Una ospitalità reale fatta di collaborazione, solidarietà e amicizia. Al punto che proprio questa ospitalità finiva per essere profondamente sacra, inviolabile. Come se chi ospitava e chi era ospitato compisse in quel momento un’azione propriamente spirituale, quasi attingesse al cuore stesso di Dio.
Ospitalità evangelica
Come del resto dicevano i Greci: “l’ospite che bussa alla nostra porta potrebbe essere Zeus, sotto mentite spoglie”. E proprio questa profonda radice spirituale e sacra dell’ospitalità ancora si nasconde nelle pieghe dei nostri linguaggi odierni. E proprio questa andrebbe ricercata e riscoperta come un bene inestimabile. Ed è infatti guardando a Gesù che ci è dato di rinvenire fatti di ospitalità evangelica che ancora ci potrebbero affascinare e incoraggiare per questa strada. E c’è chi ha accolto Gesù con grande gioia nella sua casa e chi invece Lo ha rifiutato.
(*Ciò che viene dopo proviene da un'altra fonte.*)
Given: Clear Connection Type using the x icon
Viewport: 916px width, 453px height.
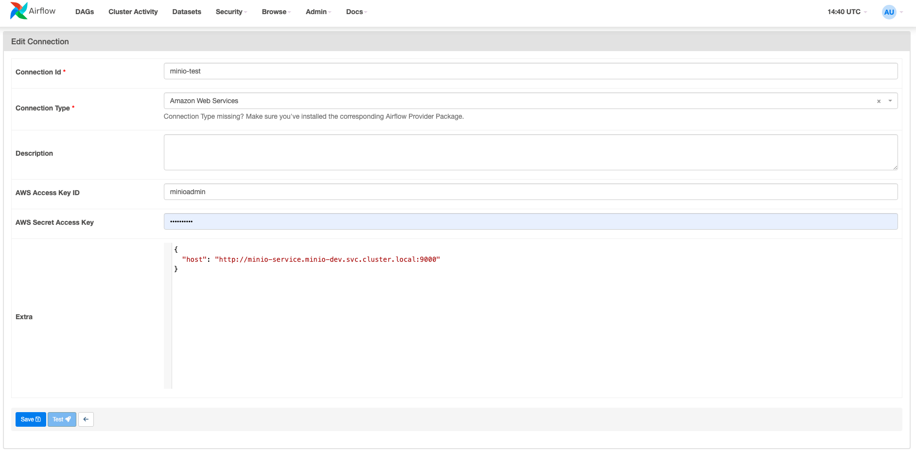Looking at the screenshot, I should point(879,101).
Anzi, Gesù giunge persino a coniare una vera e propria beatitudine dell’ospitalità, che non dà scampo e non permette facili scappatoie a nessuno: “ero straniero e mi avete ospitato” (Mt 25,35). E il pensiero corre alle tante persone: emigranti, profughi e rifugiati – spesso non è così facile fare delle distinzioni nette – che ancora ai nostri giorni in massa scappano dai loro paesi di origine, bussando alle nostre porte. E noi lo sappiamo che fuggono per tanti motivi e su questo loro fuggire non è facile sentenziare con ragionamenti sofisticati.
Così, nel migliore dei casi, non sapendo come affrontare la situazione, rinviamo il problema alle grandi organizzazioni sociali deputate ad accogliere e smistare. Resta pur vero che un singolo cittadino non sarà mai in grado di fronteggiare certe situazioni, ma il solo rinvio sbrigativo alla Caritas parrocchiale non basta. Spesso dichiarando certe analisi sommarie e affrettate finiamo per generare scandalo e sconcerto, dimenticando comunque la forte provocazione del Vangelo.
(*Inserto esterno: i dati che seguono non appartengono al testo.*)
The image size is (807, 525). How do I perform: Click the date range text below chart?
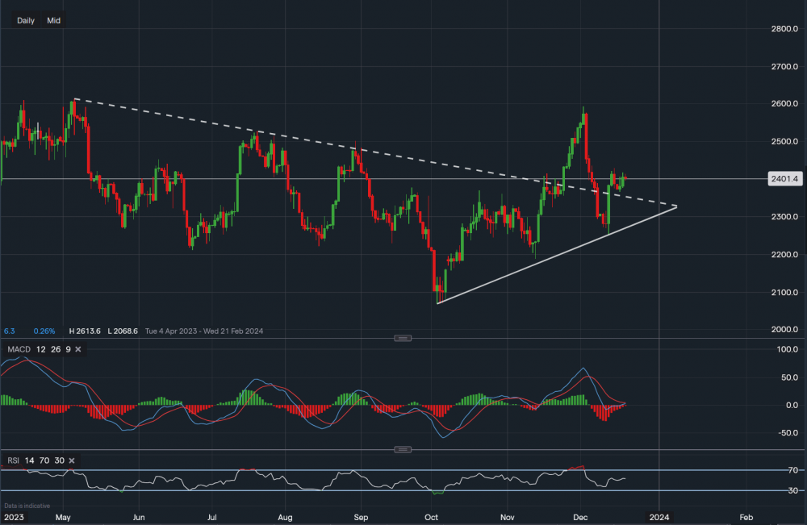204,331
Stare davanti al mistero dell’altro
Un midrash della tradizione rabbinica racconta che quando Mosè pascolava il gregge di Ithro nel deserto, un capretto s’era allontanato. Mosè allora lo rincorse sin sotto una roccia, mentre il capretto s’era fermato davanti a una cisterna per bere. Quando Mosè gli fu vicino, disse: ‘io non sapevo che tu correvi per la sete! Sei così stanco?’ Così se lo mise sulle spalle e continuò a camminare.
Che sia per il fatto che aveva saputo riconoscere la sete di quel capretto che il Signore decise di mettere Mosè a capo del suo popolo? Aveva saputo riconoscere la sete di un capretto, forse la ragione vera per la quale s’era allontanato dal suo gregge? È arrivato il momento di esprimere un sussulto di Vangelo. Imparando a stare davanti a chi osa farti una domanda, guardandolo in faccia. Accogliendo la verità evidente della sua presenza, inquietante, destabilizzante.
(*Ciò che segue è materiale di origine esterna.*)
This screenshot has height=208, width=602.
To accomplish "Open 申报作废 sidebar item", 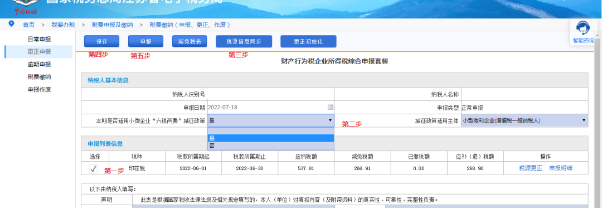I will click(39, 90).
Capace di rompere i tuoi schemi di difesa e le tue categorie di appartenenza. Imparare a stare davanti al suo mistero, alla grandezza incalcolabile della sua alterità. Evitando di costruire ragionamenti di cartapesta che non sortiscono alcun vantaggio, che ripetuti poi con insistenza a slogan non sono altro che un insulto all’intelligenza. Papa Francesco spesso ricorda con insistenza ai cristiani come si fa davvero l’elemosina: guardando in faccia il povero, toccandolo, riconoscendone l’umanità.
Stabilendo un contatto reale, dimostrandogli un affetto sincero, un po’ di calore. J. Danielou, un teologo del secolo scorso, ha scritto che “la civiltà ha fatto un passo decisivo il giorno in cui lo straniero, da nemico (hostis), è divenuto ospite (hospes)”.